◆ **INPUT RECORDS**
★ ★ ★
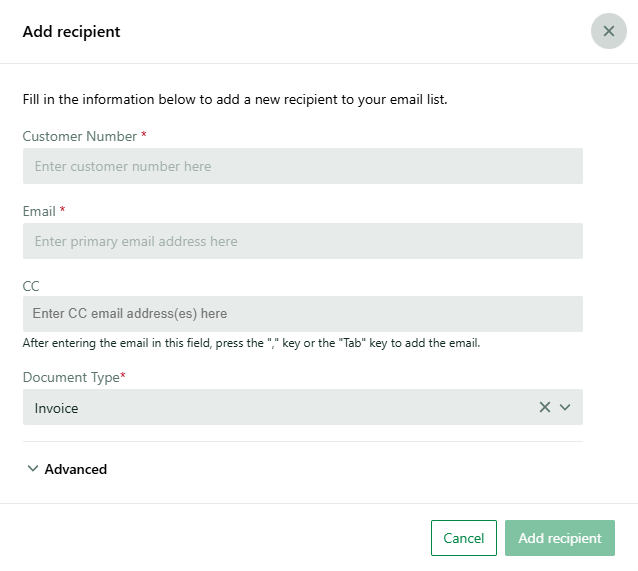The width and height of the screenshot is (638, 571).
Task: Click the Customer Number field label
Action: (80, 136)
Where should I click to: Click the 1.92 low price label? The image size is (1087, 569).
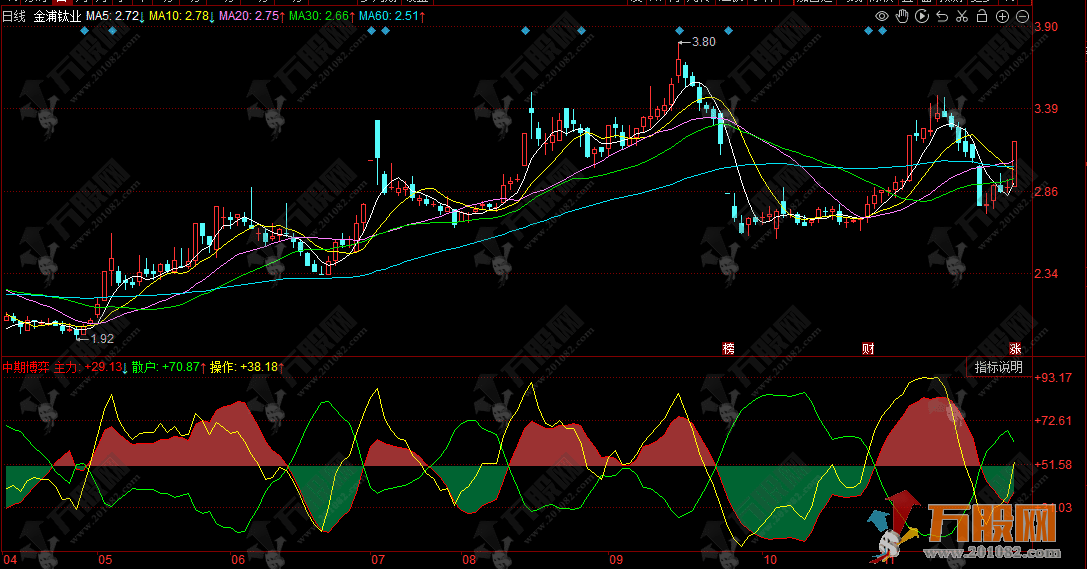point(101,339)
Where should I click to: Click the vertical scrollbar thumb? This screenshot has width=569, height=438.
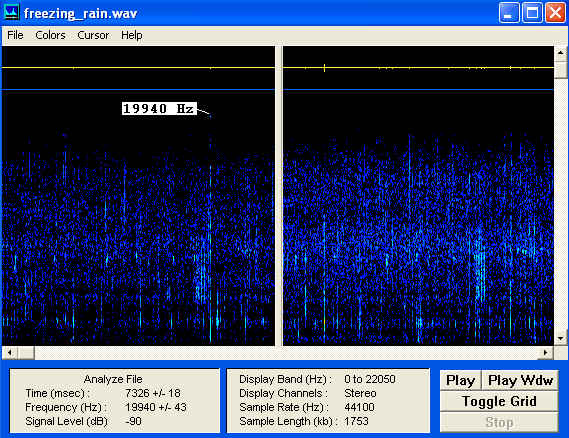pos(561,69)
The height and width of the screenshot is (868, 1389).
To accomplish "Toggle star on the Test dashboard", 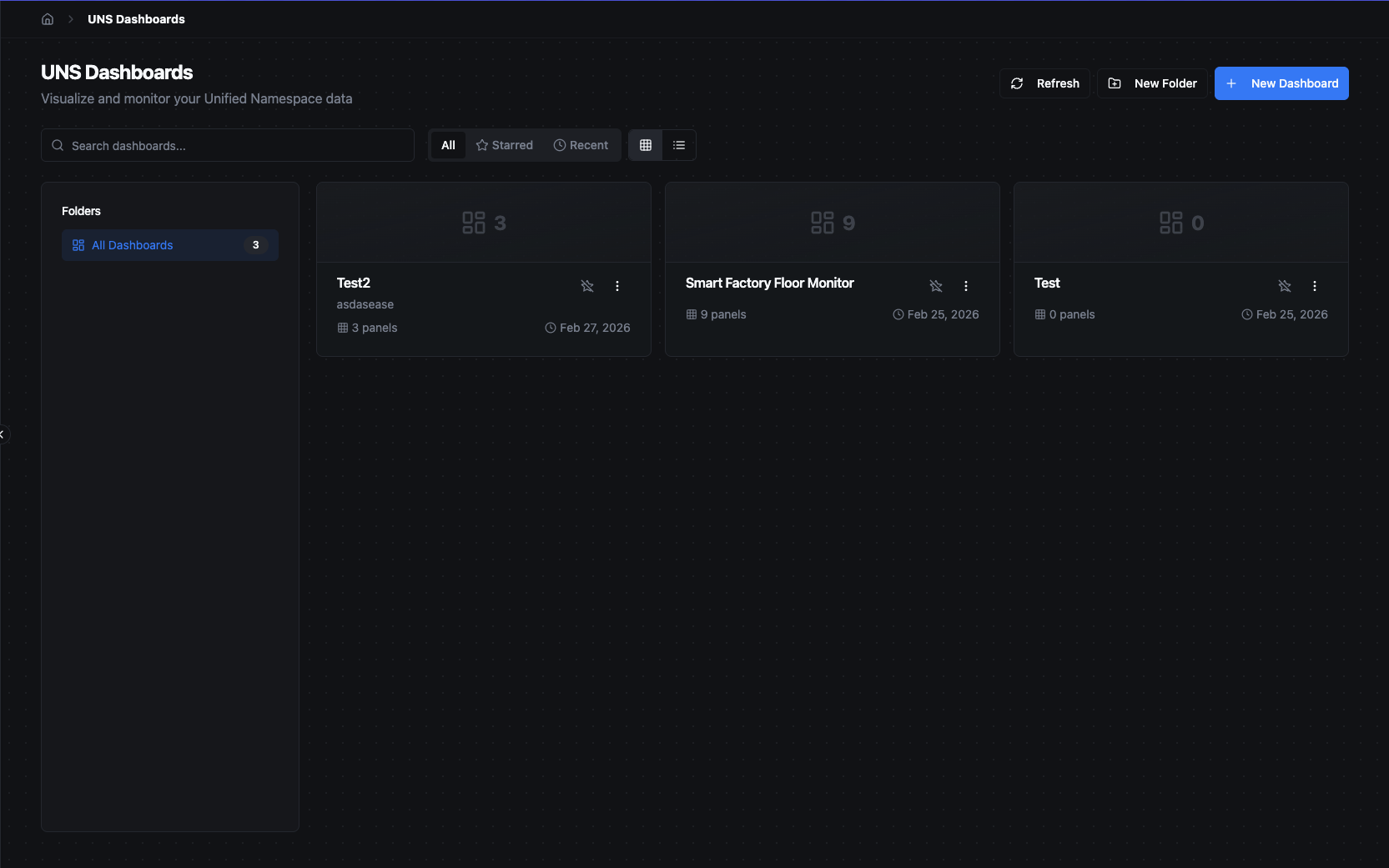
★ ★ ★
◆ **WORK ORDER**
Your copy should hold exactly the lines from the one with "Where should I click to: Click the 1.92" through the final line of the records, both ends included, and no pictures.

◆ **RESPONSE AREA**
Where should I click to: Click the 1.92 low price label? The image size is (1087, 569).
point(101,339)
Where should I click to: Click the vertical scrollbar thumb? This screenshot has width=569, height=438.
pos(561,69)
The height and width of the screenshot is (868, 1389).
To accomplish "Toggle star on the Test dashboard", 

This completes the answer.